IL MINISTRO DEL TESORO
Visto l'art. 38, lettera c), della legge 30 marzo 1981, n. 119,
recante disposizioni per la formazione del bilancio dello Stato
(legge finanziaria 1981), come risulta modificato dall'art. 19 della
legge 22 dicembre 1984, n. 887 (legge finanziaria 1985), in virtu'
del quale il Ministro del tesoro e' autorizzato ad effettuare
operazioni di indebitamento nel limite annualmente risultante nel
quadro generale riassuntivo del bilancio di competenza, anche
attraverso l'emissione di titoli denominati in ECU (European Currency
Unit), con l'osservanza delle norme contenute nel medesimo articolo;
Vista la legge 5 agosto 1978, n. 468, recante riforma di alcune
norme di contabilita' generale dello Stato, ed in particolare l'art.

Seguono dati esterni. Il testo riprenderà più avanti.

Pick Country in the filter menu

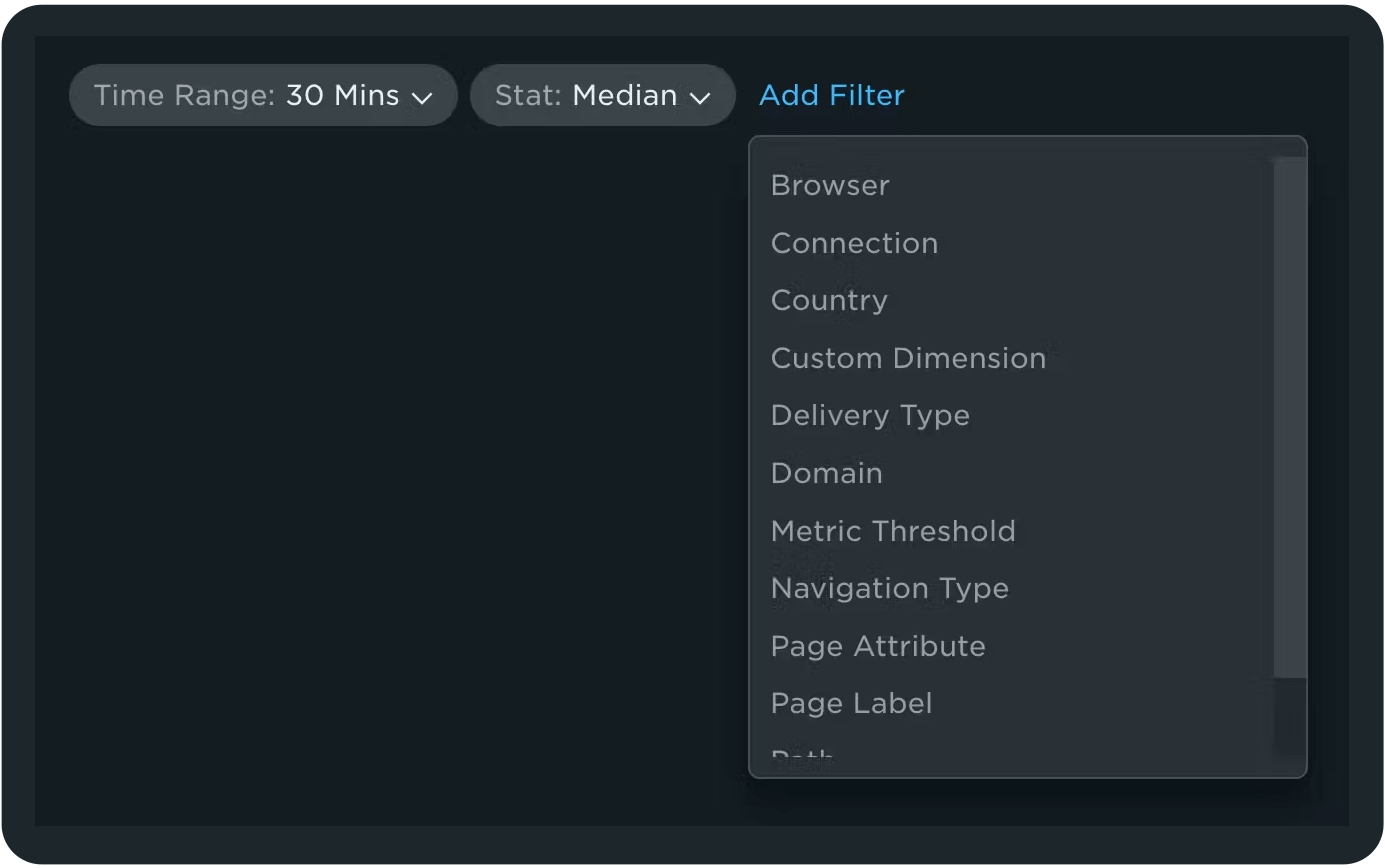coord(829,301)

2 della legge medesima, come risulta modificato dalla legge 23 agosto
1988, n. 362, ove si prevede, fra l'altro, che con apposita norma
della legge di approvazione del bilancio di previsione dello Stato e'
annualmente stabilito l'importo massimo di emissione di titoli
pubblici, al netto di quelli da rimborsare;
Vista la legge 31 dicembre 1991, n. 416, recante l'approvazione del
bilancio di previsione dello Stato per l'anno finanziario 1992, ed in
particolare l'ottavo comma dell'art. 3, con cui si e' stabilito il
limite massimo di emissione dei titoli pubblici per l'anno 1992, a
norma della citata legge n. 468 del 1978;
Considerato che per effetto della presente emissione e delle
precedenti non viene raggiunto il limite massimo complessivo previsto
dall'ottavo comma dell'art. 3 della legge finanziaria 31 dicembre
1991, n. 416;
Visto il decreto-legge 19 settembre 1986, n. 556, convertito, con
modificazioni, nella legge 17 novembre 1986, n. 759, recante
modifiche al regime delle esenzioni dalle imposte sul reddito degli
interessi ed altri proventi delle obbligazioni e dei titoli di cui
all'art. 31 del decreto del Presidente della Repubblica 29 settembre
1973, n. 601;
Ritenuto opportuno, per il reperimento dei fondi da destinarsi a
copertura delle spese iscritte in bilancio, procedere ad un'emissione
di buoni del Tesoro denominati in ECU;
Decreta:
Art. 1.
Ai sensi e per gli effetti dell'art. 38, lettera c), della legge 30
marzo 1981, n. 119, e successive modificazioni, e' disposta
un'emissione di buoni del Tesoro denominati in ECU (BTE) fino
all'importo massimo di nominali 750 milioni di ECU, al tasso di
interesse dell'11% annuo lordo, al prezzo base di 100 ECU per ogni
100 di capitale nominale.
Il prestito ha inizio il 23 novembre 1992, e scade il 23 novembre
1993.
I buoni vengono collocati con il sistema dell'asta competitiva
riferita al prezzo, con indicazione di prezzo base.